TEKS BACAAN:
────────────────────────────────────────

Apa yang Dimaksud dengan Psikologis Perempuan dalam Prespektif Islam?


Perempuan dalam Islam memiliki perhatian yang cukup besar, salah satunya adalah perkara psikologi perempuan.

Apa yang dimaksud dengan psikologis perempuan dalam prespektif Islam?

Islam memandang sama kepada perempuan dan laki-laki dari segi kemanusiaannya. Perempuan adalah manusia sebagaimana laki-laki. Islam memberi hak-hak kepada perempuan seperti yang diberikan kepada laki-laki dan membebankan kewajiban yang sama kepada keduanya, kecuali terdapat dalil syara yang memberi tuntutan dan tuntunan khusus untuk perempuan dan laki-laki, yang jumlahnya sangat sedikit, dan kebanyakan dalil syara tidak diciptakan khusus untuk perempuan atau khusus untuk laki-laki, melainkan untuk keduanya sebagai insan (QS. Al-Hujurat [49]:13; QS Al-Najm [53]:45; QS Al-Qiyamah [75]:39 ).

Perempuan dan laki-laki telah diberi potensi yang sama untuk dapat berkiprah dan beramal secara sinergis dalam asas kemitraan, kerja sama, saling tolong menolong, saling mendukung, saling memberi penguatan dalam suatu kehidupan di masyarakat (QS.Al- Nisa [4]: 7, 32-34,155). Pola kehidupan sinergis itu sudah menjadi sunnatullah dalam setiap komunitas, kurun, dan generasi manusia karena Allah menciptakan kemanusiaan manusia yang saling bergantung (interdependency), saling berhubungan (interconnection), dan saling melengkapi (intercomplementary). Tidak ada seorang manusiapun yang sempurna, lahir, dan dapat hidup sendiri, tanpa kehadiran manusia lain (QS Al-Nisa [4]:1; QS Al-A’raf [7]:189 ).

Allah telah merencanakan bahwa antara perempuan dan lakilaki terdapat perbedaan-perbedaan dan persamaan-persamaan. Apabila Allah telah menciptakan berbagai organ yang berbeda dalam satu tubuh manusia, seperti telinga, mata, mulut, tangan, kaki, dan lainlain dalam bentuk dan fungsi yang berbeda, bukankah berarti bahwa Allah telah mengutamakan satu organ dari organ lainnya. Seperti saat mata difungsikan, tidak berarti mengutamakan mata dari organ tubuh lainnya dan boleh memperlakukan semena-mena terhadap organ tubuh lainnya, karena semua organ tubuh yang berbeda itu berfungsi sesuai dengan karakteristiknya masing-masing, dan masingmasing organ tidak dapat berfungsi sendiri-sendiri, tetapi saling berkaitan untuk melahirkan kehidupan. Dengan demikian, setiap organ yang berbeda itu harus bersinergi untuk menopang kehidupan dan memenuhi hajat manusia. Analogi tersebut digunakan untuk memahami eksistensi perbedaan yang ada pada manusia, perempuan dan laki-laki. Perbedaan yang terdapat pada eksistensi perempuan dan laki-laki sama sekali tidak mengindikasikan yang satu menduduki posisi lebih unggul dan penting, dan boleh memperlakukan dengan kejam terhadap yang lain. Kesempuraan eksistensi manusia “hanya” terjadi pada perpaduan sinergis antara perempuan dan laki-laki dalam relasi yang harmonis.

────────────────────────────────────────

CUPLIKAN BARIS:

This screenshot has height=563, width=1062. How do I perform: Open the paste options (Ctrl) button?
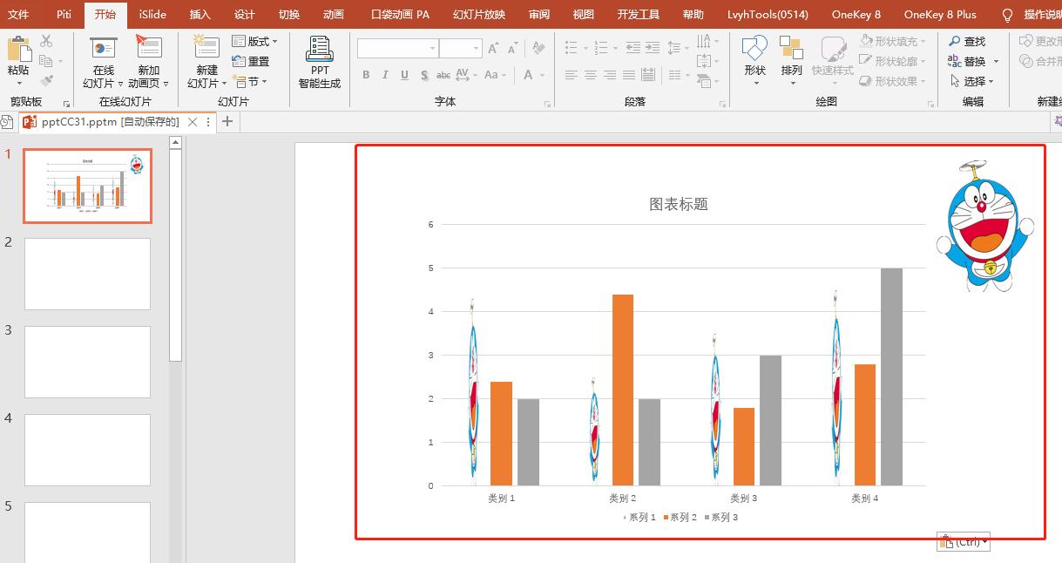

────────────────────────────────────────

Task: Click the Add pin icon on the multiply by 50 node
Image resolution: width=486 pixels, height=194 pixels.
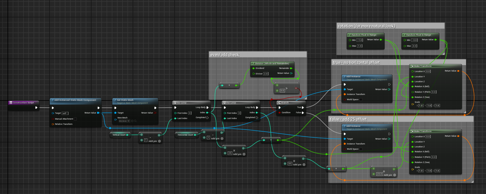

────────────────────────────────────────

SOAL TUGAS: Salin bacaan tentang perempuan dalam Islam secara persis, seluruhnya mulai dari "Perempuan dalam Islam" terus sampai "Al-Qiyamah [75]:39 ).". Baris-baris tersebut tidak diperlukan untuk mengerjakan tugas.

HASIL TUGAS:
Perempuan dalam Islam memiliki perhatian yang cukup besar, salah satunya adalah perkara psikologi perempuan.

Apa yang dimaksud dengan psikologis perempuan dalam prespektif Islam?

Islam memandang sama kepada perempuan dan laki-laki dari segi kemanusiaannya. Perempuan adalah manusia sebagaimana laki-laki. Islam memberi hak-hak kepada perempuan seperti yang diberikan kepada laki-laki dan membebankan kewajiban yang sama kepada keduanya, kecuali terdapat dalil syara yang memberi tuntutan dan tuntunan khusus untuk perempuan dan laki-laki, yang jumlahnya sangat sedikit, dan kebanyakan dalil syara tidak diciptakan khusus untuk perempuan atau khusus untuk laki-laki, melainkan untuk keduanya sebagai insan (QS. Al-Hujurat [49]:13; QS Al-Najm [53]:45; QS Al-Qiyamah [75]:39 ).